1. TRAINING: The autoencoder is trained ONLY on normal traffic.
   It learns to compress (encoder) and reconstruct (decoder) normal data.

2. LATENT REPRESENTATION (EMBEDDINGS): 
   - The encoder compresses {input_dim} features into {encoding_dim} numbers
   - This is accessed via the 'latent_space' layer
   - This "compressed code" contains key information about normal traffic
   - We can extract it: latent_model.predict(data)

3. RECONSTRUCTION:
   - The decoder tries to reconstruct the original input from the embeddings
   - This is the final output of the autoencoder
   - Good reconstruction = low MSE = likely normal traffic

4. ANOMALY DETECTION: When we feed an attack into the autoencoder:
   - It tries to reconstruct the data as if it were normal traffic
   - It does poorly → high reconstruction error (MSE)
   - If MSE > threshold → it's an anomaly!

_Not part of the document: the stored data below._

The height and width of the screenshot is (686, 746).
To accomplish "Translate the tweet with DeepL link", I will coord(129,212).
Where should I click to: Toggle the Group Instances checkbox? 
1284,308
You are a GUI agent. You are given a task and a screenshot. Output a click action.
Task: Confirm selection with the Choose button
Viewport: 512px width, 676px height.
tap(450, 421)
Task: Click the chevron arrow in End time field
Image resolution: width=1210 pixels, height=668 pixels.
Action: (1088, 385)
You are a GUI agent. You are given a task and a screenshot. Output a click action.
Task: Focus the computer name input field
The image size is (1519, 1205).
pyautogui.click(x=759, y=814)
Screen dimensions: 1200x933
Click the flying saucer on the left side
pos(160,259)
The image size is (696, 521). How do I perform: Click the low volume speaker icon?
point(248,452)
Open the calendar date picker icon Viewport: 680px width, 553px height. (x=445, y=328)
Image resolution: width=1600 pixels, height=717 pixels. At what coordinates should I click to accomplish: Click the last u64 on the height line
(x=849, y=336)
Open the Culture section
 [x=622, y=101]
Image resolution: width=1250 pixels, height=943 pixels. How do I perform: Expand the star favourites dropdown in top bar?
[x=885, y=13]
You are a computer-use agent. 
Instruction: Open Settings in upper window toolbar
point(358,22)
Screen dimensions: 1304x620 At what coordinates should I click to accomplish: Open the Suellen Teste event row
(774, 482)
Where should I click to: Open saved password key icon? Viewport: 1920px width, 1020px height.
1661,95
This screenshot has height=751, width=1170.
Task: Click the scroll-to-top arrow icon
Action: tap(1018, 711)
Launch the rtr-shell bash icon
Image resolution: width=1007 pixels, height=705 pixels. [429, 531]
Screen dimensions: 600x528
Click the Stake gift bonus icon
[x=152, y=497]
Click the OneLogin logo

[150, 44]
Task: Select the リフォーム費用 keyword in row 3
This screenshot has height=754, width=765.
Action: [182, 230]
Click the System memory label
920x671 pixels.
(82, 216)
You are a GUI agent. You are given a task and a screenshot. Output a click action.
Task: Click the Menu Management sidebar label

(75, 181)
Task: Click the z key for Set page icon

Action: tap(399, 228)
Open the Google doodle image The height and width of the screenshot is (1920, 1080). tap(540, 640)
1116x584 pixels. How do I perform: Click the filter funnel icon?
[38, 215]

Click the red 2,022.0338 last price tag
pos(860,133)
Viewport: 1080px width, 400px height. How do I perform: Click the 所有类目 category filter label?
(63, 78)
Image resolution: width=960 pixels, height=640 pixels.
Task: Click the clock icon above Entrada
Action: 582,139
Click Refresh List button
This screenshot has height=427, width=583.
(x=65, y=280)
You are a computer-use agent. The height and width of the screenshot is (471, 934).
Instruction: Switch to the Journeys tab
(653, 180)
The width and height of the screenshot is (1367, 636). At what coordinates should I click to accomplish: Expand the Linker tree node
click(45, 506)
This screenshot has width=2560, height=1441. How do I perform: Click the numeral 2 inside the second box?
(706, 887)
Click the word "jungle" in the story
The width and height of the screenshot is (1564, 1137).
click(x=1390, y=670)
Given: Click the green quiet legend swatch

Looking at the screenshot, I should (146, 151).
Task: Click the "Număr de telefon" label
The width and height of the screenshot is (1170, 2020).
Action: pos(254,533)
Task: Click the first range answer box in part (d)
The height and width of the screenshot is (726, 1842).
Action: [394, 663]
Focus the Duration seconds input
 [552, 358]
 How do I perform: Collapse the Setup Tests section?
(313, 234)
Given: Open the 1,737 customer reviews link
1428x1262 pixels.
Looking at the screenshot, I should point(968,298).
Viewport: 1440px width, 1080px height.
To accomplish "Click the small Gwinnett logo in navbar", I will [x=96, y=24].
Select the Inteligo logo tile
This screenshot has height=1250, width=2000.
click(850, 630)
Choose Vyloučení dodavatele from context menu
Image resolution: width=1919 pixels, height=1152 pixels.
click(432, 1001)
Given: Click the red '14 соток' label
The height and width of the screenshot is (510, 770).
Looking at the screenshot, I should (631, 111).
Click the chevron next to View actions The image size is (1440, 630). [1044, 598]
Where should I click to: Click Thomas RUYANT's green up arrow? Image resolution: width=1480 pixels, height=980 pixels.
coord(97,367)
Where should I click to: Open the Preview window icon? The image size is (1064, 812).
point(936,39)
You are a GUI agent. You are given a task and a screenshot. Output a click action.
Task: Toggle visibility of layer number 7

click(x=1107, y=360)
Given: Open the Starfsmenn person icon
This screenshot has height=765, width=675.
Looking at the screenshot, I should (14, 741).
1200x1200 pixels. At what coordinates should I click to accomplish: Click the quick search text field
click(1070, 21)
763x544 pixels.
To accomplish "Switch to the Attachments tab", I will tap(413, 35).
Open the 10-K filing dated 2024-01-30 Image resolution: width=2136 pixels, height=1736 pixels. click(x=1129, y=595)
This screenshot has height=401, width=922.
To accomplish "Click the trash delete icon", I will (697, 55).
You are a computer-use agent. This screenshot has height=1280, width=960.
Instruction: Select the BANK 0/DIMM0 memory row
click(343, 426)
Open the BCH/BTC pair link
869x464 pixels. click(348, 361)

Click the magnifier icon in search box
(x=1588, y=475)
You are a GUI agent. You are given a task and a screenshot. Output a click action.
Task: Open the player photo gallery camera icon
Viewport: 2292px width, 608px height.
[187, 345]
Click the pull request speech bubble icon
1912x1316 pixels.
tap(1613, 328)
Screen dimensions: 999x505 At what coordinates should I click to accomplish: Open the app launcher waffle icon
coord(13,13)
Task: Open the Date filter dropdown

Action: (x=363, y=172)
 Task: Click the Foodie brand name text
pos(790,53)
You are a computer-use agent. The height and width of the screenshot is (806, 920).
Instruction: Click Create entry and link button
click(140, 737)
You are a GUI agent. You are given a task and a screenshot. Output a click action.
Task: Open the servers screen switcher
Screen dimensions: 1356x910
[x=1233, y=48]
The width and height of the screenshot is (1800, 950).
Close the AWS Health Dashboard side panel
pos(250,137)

5. LATENT SPACE VISUALIZATION:
   - We use PCA to project {encoding_dim}D embeddings to 2D
   - You can see that attacks (red) and normal traffic (blue) cluster differently
   - The autoencoder learned to separate them in the latent space!

6. THRESHOLD: We set the threshold at the 95th percentile of normal traffic.
   This means: 5% of normal examples will be falsely marked as attacks (FPR=5%).
""")